* **TÂCHE À RÉALISER**
Reprenez, s'il vous plaît, le passage juridique concernant Mme A... et poursuivez-le à partir de sa dernière phrase.

* **TEXTE DE L'EXERCICE**
—————

Sur la demande d’admission provisoire à l’aide juridictionnelle :

Mme A... a été admise au bénéfice de l’aide juridictionnelle totale par une décision du bureau d’aide juridictionnelle du 26 avril 2024. Par suite, les conclusions tendant à son admission à l’aide juridictionnelle provisoire sont devenues sans objet. Il n’y a donc plus lieu de statuer sur ces conclusions.



Sur les conclusions aux fins d’annulation :

Il ressort des pièces du dossier que Mme A... réside depuis son entrée en France, au plus tard à 53 ans, en 2012, où elle a été suivie de façon continue, comme en atteste un médecin, pour sa pathologie psychiatrique au centre hospitalier Sainte-Anne puis au GHU Paris psychiatrie et neuroscience. Elle était âgée de 65 ans à la date de la décision, et vivait avec sa mère de 83 ans titulaire d’une carte de résident, deux de ses sœurs résidant également en France en situation régulière, une autre sœur résidant en Belgique. En outre, par une décision en date du 23 septembre 2014, renouvelée le 27 novembre 2019, la Maison départementale des personnes handicapées (MDPH) de Paris lui a reconnu un taux d’incapacité supérieur ou égal à 80%. Dans les conditions très particulières de l’espèce, eu égard à sa durée de séjour sur le territoire et à sa situation médicale et familiale, Mme A... est fondée à soutenir que le préfet de police a commis une erreur manifeste d’appréciation au regard conséquences de sa décision sur sa situation personnelle.

—————

* **DONNÉES À EXAMINER**
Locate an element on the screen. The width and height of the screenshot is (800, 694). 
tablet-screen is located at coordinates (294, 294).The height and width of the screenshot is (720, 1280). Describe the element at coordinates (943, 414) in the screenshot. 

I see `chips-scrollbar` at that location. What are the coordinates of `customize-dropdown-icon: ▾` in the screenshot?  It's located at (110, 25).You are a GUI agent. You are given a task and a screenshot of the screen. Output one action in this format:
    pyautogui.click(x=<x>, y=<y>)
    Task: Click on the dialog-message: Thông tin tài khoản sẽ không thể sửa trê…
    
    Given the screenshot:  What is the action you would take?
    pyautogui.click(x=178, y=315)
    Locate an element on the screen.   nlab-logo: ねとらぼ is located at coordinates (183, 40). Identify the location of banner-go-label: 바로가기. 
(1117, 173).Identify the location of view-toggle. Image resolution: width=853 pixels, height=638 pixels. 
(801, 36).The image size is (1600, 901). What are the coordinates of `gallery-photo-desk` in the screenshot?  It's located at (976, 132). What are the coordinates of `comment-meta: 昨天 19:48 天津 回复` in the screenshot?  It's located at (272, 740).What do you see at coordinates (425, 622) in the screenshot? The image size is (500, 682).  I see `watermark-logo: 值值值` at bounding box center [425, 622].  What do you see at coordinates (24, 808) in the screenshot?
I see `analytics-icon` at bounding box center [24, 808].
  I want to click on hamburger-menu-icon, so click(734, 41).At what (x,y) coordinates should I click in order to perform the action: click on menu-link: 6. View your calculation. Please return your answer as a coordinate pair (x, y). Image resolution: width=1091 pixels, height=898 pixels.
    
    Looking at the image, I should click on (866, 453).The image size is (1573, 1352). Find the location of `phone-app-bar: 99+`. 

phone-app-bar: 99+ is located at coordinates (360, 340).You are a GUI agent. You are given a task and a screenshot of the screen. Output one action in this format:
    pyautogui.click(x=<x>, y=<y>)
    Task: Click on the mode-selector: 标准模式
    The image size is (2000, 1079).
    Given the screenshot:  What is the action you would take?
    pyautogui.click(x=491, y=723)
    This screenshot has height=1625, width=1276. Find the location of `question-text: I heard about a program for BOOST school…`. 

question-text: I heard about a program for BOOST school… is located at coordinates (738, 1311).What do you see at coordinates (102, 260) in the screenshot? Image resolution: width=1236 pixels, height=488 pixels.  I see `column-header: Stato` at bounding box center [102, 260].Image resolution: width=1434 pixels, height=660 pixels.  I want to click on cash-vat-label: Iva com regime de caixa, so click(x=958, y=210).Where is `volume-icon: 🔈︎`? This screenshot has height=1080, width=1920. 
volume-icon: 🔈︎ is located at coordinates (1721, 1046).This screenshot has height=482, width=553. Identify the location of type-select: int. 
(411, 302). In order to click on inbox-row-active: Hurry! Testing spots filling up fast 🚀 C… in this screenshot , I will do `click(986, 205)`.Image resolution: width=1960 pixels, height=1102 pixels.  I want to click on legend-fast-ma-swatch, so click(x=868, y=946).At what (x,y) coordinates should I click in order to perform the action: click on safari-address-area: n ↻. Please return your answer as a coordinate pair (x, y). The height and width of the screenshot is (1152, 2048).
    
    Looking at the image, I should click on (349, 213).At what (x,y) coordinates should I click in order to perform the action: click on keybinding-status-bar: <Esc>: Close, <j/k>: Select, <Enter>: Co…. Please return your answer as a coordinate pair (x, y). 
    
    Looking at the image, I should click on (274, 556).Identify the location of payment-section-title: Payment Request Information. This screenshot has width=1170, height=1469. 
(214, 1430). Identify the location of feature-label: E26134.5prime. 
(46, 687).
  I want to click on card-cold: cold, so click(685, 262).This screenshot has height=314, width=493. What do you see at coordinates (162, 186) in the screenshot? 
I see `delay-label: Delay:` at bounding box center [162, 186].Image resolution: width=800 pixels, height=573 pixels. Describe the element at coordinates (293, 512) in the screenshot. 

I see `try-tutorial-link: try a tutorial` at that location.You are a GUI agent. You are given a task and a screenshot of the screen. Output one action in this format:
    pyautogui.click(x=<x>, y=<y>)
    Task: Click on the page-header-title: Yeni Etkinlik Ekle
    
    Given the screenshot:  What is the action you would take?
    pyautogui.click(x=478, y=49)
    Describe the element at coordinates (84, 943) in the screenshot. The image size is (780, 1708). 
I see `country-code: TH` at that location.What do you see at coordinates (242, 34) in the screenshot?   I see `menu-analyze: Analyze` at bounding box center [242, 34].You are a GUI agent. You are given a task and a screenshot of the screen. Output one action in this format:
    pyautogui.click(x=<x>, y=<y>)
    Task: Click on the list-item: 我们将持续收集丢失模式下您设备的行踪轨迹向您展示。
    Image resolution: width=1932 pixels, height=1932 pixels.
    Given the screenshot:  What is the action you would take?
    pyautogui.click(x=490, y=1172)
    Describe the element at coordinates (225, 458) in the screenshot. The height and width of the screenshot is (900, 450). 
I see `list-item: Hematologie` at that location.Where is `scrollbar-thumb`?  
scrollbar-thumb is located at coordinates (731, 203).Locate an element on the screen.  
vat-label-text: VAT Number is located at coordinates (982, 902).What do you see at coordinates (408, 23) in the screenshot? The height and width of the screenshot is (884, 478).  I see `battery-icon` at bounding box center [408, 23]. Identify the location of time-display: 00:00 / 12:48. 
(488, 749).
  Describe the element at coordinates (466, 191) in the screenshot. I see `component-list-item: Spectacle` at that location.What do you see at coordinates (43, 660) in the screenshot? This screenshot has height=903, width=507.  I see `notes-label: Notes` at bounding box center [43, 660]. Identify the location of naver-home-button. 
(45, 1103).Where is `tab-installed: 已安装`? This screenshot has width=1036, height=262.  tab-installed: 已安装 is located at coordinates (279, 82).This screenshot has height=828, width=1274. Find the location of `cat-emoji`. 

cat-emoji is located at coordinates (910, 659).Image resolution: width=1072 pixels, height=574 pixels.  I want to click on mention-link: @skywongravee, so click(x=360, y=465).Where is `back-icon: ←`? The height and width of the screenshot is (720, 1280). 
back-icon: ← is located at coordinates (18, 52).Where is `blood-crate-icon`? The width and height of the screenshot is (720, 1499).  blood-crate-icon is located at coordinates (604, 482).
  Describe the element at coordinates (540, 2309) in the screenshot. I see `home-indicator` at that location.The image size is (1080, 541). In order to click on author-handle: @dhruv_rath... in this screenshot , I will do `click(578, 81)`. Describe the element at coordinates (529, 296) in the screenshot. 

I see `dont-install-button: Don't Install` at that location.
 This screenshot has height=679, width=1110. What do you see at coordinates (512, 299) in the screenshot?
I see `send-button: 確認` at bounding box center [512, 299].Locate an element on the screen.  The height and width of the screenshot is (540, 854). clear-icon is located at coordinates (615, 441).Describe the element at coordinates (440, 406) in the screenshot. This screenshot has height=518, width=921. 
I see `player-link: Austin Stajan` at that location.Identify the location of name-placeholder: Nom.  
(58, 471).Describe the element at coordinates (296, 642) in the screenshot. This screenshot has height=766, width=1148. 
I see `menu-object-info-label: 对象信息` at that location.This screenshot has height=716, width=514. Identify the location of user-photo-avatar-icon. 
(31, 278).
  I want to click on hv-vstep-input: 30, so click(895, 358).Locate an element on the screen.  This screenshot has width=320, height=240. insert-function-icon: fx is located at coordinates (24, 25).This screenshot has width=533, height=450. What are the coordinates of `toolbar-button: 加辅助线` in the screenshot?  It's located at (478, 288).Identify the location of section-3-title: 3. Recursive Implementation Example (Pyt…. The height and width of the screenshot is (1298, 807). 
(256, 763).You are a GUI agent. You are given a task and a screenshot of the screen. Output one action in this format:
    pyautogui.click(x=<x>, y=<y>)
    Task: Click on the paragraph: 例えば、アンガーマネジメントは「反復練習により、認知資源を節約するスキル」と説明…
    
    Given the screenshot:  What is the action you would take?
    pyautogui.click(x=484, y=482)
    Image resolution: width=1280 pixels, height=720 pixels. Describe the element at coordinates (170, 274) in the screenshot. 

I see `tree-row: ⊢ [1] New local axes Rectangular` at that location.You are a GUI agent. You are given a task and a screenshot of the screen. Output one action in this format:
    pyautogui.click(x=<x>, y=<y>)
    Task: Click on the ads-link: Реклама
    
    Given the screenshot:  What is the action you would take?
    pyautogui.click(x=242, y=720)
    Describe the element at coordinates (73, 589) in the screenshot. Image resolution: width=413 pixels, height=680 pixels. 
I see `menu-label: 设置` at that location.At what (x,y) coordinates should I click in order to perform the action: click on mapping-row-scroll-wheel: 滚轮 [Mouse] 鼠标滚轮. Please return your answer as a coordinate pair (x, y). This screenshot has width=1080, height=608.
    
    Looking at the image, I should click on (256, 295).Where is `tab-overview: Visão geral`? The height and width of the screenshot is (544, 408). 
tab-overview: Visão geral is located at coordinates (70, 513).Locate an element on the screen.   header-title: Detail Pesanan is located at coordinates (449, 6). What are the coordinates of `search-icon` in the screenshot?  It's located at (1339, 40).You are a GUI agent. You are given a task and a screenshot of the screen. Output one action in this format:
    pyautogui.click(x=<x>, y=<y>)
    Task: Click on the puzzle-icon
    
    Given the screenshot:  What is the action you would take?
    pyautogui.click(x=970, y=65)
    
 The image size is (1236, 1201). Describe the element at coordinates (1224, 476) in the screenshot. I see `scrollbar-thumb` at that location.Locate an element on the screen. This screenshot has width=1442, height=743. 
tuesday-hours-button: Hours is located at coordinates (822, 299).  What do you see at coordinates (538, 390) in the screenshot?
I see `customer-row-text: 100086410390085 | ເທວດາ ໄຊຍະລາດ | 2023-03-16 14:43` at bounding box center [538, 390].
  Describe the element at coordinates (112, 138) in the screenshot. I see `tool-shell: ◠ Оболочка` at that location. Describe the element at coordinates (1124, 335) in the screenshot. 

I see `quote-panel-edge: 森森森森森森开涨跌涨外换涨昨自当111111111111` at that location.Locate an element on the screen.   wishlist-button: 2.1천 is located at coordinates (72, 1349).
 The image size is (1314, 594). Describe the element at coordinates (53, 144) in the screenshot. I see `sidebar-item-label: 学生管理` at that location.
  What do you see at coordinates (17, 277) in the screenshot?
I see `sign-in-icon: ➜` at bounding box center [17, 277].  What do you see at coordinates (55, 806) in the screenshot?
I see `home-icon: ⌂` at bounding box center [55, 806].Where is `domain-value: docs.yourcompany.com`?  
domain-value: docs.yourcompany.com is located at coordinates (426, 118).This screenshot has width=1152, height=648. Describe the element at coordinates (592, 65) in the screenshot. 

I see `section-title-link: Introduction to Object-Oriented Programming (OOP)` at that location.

—————

* **VOTRE RÉPONSE**
Il résulte de ce qui précède, sans qu’il soit besoin d’examiner les autres moyens de la requête, que Mme A... est fondée à demander l’annulation de la décision par laquelle le préfet de police a refusé de lui délivrer un titre de séjour.

Sur les conclusions aux fins d’injonction :

En application des dispositions de l’article L. 911-1 du code de justice administrative, et compte tenu de ce qui précède, le présent jugement, qui annule la décision du préfet de police en date du 15 décembre 2023 implique nécessairement, eu égard à ses motifs, que cette autorité délivre à Mme A... le titre de séjour sollicité portant la mention « vie privée et familiale », sous réserve d’un changement substantiel dans sa situation de nature à s’opposer à la délivrance du titre. Par suite, il y a lieu de lui enjoindre d’y procéder dans un délai de deux mois à compter de la date de notification du présent jugement, et de délivrer sans délai une autorisation provisoire de séjour, sans qu’il y ait lieu, à ce stade, d’assortir cette injonction d’une astreinte.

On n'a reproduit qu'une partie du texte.